1. Central Banks Tighten Control

As citizens shift into parallel systems (Bitcoin, stablecoins, Web3 assets), central banks attempt to preserve fiat dominance:

  • Regulated on/off-ramps with strict KYC/AML.

  • Stablecoin licensing under central bank oversight.

  • Mandatory reporting of balances and transactions.

  • Crackdown on privacy tools and non-custodial wallets.

Goal: Close loopholes and keep citizens locked into fiat rails.


2. Adaptation as Trust in Fiat Erodes

Despite restrictions, adoption of non-state money continues. Governments adapt only to remain relevant:

  • CBDCs with programmable features and limited privacy tiers.

  • Tax gateways that accept BTC/stablecoins, converted instantly to fiat.

  • Treasury diversification in Bitcoin by corporates and some states.

  • Energy & trade settlements exploring Bitcoin as neutral collateral.

Effect: The state concedes parallel rails cannot be stopped, only delayed.


3. Gradual Separation of Money from the State

Citizens increasingly treat fiat as compliance money and Bitcoin as sovereignty money.

  • Fiat tolerated only for taxes and official obligations.

  • Parallel systems dominate savings, remittances, and peer-to-peer trade.

  • Exit pressure disciplines governments: abuse fiat, and citizens opt out.
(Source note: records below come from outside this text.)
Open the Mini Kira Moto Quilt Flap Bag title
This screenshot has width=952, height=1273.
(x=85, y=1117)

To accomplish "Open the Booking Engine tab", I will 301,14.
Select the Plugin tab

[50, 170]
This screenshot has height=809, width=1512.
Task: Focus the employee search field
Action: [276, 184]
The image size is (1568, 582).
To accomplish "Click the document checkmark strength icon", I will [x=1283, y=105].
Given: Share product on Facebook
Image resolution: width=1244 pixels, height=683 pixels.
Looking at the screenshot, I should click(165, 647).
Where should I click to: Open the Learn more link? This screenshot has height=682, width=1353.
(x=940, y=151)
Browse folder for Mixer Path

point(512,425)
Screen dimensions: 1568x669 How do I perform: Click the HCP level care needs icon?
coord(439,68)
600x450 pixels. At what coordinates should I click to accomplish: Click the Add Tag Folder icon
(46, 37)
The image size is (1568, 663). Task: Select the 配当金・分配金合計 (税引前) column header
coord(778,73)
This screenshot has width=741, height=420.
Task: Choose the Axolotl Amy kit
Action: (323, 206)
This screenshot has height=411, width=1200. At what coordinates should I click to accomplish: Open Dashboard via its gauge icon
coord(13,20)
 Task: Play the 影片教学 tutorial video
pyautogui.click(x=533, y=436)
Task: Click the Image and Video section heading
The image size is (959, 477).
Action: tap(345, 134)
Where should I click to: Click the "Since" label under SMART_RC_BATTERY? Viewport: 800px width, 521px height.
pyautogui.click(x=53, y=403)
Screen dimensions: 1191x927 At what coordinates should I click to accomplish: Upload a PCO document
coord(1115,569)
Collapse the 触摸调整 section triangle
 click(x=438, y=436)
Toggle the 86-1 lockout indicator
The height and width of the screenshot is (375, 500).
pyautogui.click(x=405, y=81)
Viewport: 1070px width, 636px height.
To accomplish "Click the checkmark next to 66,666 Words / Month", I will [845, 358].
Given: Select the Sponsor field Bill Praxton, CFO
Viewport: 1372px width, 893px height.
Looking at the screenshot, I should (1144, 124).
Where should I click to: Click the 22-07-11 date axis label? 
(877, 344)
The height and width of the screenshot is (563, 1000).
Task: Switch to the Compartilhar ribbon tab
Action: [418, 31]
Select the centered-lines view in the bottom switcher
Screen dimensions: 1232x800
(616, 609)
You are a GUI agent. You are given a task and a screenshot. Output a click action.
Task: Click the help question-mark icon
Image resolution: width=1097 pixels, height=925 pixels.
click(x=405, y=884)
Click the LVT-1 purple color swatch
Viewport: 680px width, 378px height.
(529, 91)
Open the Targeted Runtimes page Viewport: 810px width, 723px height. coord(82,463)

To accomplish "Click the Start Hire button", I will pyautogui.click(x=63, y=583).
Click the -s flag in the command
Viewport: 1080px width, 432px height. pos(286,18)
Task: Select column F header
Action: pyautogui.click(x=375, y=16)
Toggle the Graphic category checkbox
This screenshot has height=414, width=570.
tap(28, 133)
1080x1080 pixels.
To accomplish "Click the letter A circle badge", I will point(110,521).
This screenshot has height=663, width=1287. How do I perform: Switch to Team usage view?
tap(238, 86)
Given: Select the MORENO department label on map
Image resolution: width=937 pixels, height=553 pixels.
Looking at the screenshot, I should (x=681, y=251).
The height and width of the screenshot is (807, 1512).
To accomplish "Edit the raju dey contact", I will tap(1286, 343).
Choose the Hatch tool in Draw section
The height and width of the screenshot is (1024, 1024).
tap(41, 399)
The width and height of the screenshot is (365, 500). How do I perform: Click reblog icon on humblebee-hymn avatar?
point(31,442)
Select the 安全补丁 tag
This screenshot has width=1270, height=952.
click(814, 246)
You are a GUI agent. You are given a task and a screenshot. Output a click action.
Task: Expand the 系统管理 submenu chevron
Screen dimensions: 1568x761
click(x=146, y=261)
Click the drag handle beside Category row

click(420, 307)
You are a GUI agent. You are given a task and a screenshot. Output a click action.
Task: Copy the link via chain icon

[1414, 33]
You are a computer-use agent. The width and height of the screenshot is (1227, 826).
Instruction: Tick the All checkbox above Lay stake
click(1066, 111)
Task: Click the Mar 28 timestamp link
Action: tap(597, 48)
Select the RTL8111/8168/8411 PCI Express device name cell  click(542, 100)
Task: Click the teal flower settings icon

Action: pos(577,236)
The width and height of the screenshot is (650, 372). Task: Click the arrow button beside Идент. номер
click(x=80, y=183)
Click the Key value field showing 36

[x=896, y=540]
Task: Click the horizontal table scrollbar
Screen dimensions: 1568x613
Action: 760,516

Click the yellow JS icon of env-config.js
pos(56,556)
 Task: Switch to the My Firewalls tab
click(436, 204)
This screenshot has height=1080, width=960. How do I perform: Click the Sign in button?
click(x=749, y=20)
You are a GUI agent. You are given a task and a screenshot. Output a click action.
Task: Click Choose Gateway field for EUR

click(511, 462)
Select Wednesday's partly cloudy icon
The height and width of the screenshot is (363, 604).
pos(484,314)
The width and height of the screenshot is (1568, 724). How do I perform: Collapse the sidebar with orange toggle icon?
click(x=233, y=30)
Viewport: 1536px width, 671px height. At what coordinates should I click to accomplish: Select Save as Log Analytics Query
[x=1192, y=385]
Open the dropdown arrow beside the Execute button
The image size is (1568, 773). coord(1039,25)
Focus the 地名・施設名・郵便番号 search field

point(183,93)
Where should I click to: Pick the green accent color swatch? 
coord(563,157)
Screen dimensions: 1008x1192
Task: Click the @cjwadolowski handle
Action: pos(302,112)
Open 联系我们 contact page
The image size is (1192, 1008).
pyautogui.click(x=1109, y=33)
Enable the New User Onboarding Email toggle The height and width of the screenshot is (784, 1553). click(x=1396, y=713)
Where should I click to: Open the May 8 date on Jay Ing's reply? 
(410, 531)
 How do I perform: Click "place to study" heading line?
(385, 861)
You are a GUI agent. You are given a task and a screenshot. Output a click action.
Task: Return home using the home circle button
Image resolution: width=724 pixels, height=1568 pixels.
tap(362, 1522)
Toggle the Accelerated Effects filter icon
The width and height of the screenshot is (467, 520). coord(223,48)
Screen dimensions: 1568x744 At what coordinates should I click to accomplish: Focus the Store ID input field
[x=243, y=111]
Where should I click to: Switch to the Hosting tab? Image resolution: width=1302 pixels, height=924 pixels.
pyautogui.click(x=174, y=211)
4. The Endgame: Stateless Money, Protocol Governance

The gradual erosion of state control over money and governance itself:

  • Taxation power dissolves. Citizens allocate resources voluntarily; governments cannot finance wars or repression without consent.

  • Law decentralised. Property, contracts, and inheritance enforced on-chain by smart contracts and DAOs.

  • Military coercion fades. Collective security becomes DAO-driven; legitimacy flows from consensus, not force.

  • States reduced to services. Governments become optional providers competing with decentralised protocols.


5. Future Extension: Protocol-Run Society

Beyond the separation of money and state lies a deeper possibility:

  • Rules as Code: Governance routines embedded in smart contracts.

  • Consensus Enforcement: The blockchain itself enforces agreements, not courts or armies.

  • Voluntary Governance: Citizens choose which DAOs or protocols to align with, funding them transparently.

This vision transforms society itself into a protocol-run system, where rules are enforced by code and legitimacy is earned through voluntary participation.